Seattle Passes Resolution Opposing Northwest Coal Export Terminals
On May 29, the Seattle City Council unanimously passed a resolution opposing the development of new coal export terminals in Washington State, becoming the tenth municipality in the Pacific Northwest to do so. Above, activists rally at Seattle City Hall prior to the council's vote.
The federal government is now reviewing the first of at least half a dozen coal export facilities proposed in Washington and Oregon to ship coal from the Powder River basin of Montana and Wyoming to Asia. If all the facilities are built, more than 100 million tons of coal a year could be carried in trains through the Northwest before being shipped across the Pacific.
Some 100 citizen activists at City Hall were addressed by Andy Lewis, chair of the Sierra Club's Washington State Chapter. Carla Payne, founding director of Earth Ministry, Dr. Rich Grady, president of Washington Physicians for Social Responsibility, and James Daily, chief technology officer of MicroEnergy Credits, also spoke. The ralliers then marched upstairs and jammed into the City Council chambers, below.
"Speaker after speaker raised all the reasons to oppose the coal export terminals," says Seattle-based Sierra Club organizer Kathleen Ridihalgh. "Coal dust, asthma, climate change, mercury and particulate matter pollution, harm to real estate values, traffic congestion, harm to salmon and herring, dirty water, harm to small businesses, blocking ferries, harm to kids—it's just the wrong thing to do."
Below, two moms and their young kids at Seattle City Hall.
"Only three people testified against the resolution: the coal and railroad reps," Ridihalgh adds.
Mike O'Brien, at left, formerly chair of the Washington State Sierra Club and now chair of the Seattle City Council's Energy and Environment Committee, said mining and burning more coal is inconsistent with the city's effort to fight climate change.
"We have serious concerns about the health and traffic impacts of a nine-fold increase in uncovered coal trains through Seattle, especially for people who live near the rail line," he said. "We are very concerned about increased exposure to harmful coal dust from the tops of uncovered coal trains, and an increase in coal-train traffic through Seattle could adversely affect traffic and freight mobility."
The Sierra Club has been working for over a year to educate the public about the environmental and health threats of coal, and to mobilize citizen opposition to the proposed coal export facilities.
"Robin Everett in Seattle, Laura Stevens in Portland, Crystal Gartner in Spokane, and our fabulous teams of volunteers have led the charge with our Power Past Coal coalition," says Ridihalgh. "From Seattle to Spokane, Portland to Bellingham, and all through the Columbia River Gorge, they've been sounding the alarm in communities along the train routes."

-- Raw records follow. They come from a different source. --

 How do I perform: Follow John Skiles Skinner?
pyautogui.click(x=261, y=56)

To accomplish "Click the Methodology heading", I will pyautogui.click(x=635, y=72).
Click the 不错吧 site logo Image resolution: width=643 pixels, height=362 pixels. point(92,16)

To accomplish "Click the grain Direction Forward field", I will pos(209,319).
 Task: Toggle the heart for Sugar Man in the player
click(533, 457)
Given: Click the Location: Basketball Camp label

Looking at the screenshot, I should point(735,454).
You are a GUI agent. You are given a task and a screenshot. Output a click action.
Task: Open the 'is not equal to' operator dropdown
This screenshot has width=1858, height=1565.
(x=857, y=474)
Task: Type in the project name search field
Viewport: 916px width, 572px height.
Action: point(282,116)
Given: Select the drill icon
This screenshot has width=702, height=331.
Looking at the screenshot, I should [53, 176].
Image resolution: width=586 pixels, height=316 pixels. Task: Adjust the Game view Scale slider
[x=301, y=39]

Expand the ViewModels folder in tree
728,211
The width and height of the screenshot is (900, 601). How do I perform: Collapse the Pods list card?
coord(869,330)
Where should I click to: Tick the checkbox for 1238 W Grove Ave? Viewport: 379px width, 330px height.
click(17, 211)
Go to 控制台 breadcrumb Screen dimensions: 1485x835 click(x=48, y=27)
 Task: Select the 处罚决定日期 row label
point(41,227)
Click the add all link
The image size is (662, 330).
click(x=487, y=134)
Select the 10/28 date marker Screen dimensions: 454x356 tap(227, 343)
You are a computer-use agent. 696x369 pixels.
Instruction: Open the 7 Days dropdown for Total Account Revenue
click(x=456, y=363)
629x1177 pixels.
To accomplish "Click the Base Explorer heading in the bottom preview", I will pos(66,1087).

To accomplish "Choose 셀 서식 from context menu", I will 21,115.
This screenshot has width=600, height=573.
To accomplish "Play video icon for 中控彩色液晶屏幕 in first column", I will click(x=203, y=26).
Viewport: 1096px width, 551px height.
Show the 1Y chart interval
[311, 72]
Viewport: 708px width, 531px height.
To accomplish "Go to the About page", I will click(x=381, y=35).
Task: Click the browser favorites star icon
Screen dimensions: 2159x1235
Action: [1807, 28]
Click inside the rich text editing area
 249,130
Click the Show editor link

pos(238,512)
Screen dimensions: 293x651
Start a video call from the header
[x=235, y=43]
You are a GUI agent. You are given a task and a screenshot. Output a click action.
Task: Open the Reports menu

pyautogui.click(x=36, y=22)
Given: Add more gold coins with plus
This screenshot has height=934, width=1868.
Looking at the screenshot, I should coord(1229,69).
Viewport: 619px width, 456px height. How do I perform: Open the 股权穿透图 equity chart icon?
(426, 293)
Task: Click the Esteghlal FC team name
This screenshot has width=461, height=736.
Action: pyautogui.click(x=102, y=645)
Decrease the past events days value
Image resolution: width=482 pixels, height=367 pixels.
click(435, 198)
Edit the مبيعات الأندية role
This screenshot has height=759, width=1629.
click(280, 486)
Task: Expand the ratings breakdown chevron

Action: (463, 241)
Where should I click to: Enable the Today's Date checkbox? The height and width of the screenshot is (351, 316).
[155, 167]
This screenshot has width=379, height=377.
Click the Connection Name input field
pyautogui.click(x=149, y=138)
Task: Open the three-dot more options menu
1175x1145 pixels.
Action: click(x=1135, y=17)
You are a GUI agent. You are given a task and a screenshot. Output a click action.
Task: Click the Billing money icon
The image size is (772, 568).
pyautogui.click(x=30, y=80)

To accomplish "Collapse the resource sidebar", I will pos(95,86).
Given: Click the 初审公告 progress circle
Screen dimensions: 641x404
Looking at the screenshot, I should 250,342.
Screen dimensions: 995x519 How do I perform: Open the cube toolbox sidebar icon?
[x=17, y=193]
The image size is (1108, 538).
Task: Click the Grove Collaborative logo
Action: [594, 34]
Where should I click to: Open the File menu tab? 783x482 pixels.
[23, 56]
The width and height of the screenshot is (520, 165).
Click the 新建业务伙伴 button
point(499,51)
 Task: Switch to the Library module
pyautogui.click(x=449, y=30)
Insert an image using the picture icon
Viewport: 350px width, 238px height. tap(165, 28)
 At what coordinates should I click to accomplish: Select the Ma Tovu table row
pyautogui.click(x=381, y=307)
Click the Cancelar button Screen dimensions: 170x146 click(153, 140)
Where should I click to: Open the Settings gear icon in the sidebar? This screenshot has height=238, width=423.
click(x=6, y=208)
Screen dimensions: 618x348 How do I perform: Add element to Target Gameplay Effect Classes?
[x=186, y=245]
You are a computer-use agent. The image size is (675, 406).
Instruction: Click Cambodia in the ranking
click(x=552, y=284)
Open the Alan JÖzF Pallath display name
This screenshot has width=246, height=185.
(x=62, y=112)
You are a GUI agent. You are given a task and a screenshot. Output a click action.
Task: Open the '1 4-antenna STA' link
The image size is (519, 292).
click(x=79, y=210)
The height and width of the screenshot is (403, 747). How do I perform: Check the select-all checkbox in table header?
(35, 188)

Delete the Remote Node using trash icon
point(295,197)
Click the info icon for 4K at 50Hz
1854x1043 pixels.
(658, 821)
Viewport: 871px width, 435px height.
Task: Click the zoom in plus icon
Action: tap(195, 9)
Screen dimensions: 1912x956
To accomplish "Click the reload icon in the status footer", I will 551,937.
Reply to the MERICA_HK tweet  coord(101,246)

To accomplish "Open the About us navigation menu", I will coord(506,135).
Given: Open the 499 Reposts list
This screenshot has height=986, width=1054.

Everett lauds Ridihalgh for leading the charge to engage elected leaders. "Kathleen has been the guiding force behind our organized outreach to secure resolutions and public statements from cities across Washington and Oregon," she says.
With its resolution, Seattle joins a rising chorus of cities and counties across the Northwest in officially opposing the proposed coal export terminals, including Edmonds, Bainbridge Island, Marysville, Camas, Washougal, and Stevenson, all in Washington, and Hood River, Ore., Sand Point, Id., and Missoula, Mt.
"Robin was the primary organizer of the Seattle resolution work, coordinating with the public officials, organizing phonebanks, coordinating the coalition outreach, and working with our fantastic volunteers," Ridihalgh says. "In southwest Washington, Laura did an amazing job of reaching business and political conservatives in rural areas, and in Spokane, Crystal continues to reach a wide range of community leaders in the town that would become the 'sacrifice zone' of coal export trains."
Volunteers who helped and spoke out before the Seattle City Council include chapter chair Andy Lewis, Washington Beyond Coal committee chair Andrew Rose, and Millie Magner, Becky Castilleja, Leah Valleroy, Art Kaufman, Carl Chew, and Connie Voget. Ridihalgh also gives a shout-out to Portland-based Oregon Beyond Coal campaign director Cesia Kearns.
"We continue to press for more engagement from local officials," Ridihalgh says. "As communities become aware of the direct, dangerous, and dirty impacts of coal, they are rising up!"